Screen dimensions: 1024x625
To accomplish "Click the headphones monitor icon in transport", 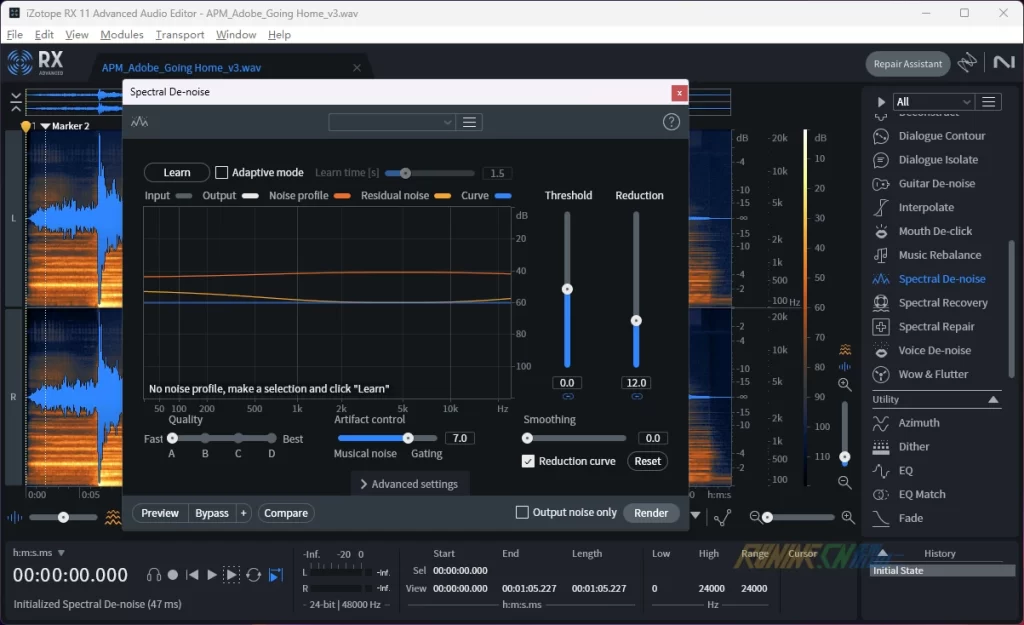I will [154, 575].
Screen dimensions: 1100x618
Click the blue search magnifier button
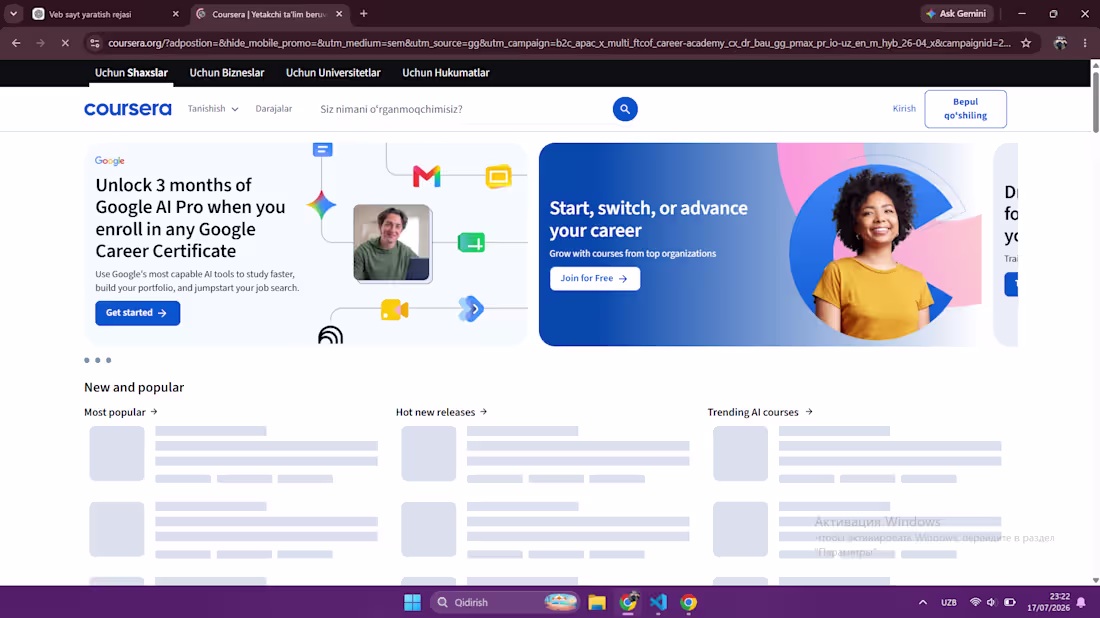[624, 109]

--

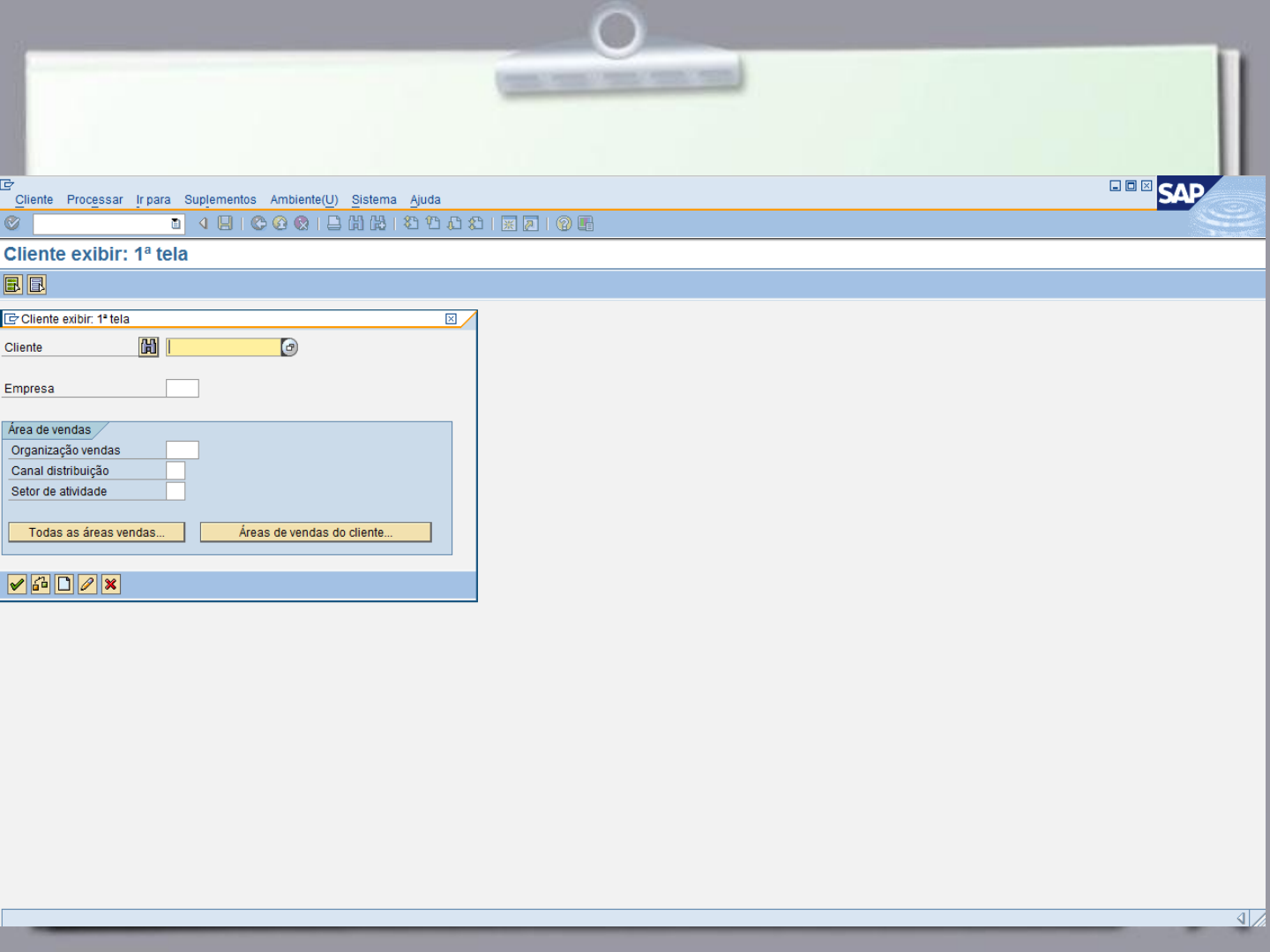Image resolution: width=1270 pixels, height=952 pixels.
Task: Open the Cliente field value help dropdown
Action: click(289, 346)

*How to complete this task*
Return every line of the entries above that the string "Screen" appears in.

*Response*
Screen dimensions: 1024x625
Screen dimensions: 1100x618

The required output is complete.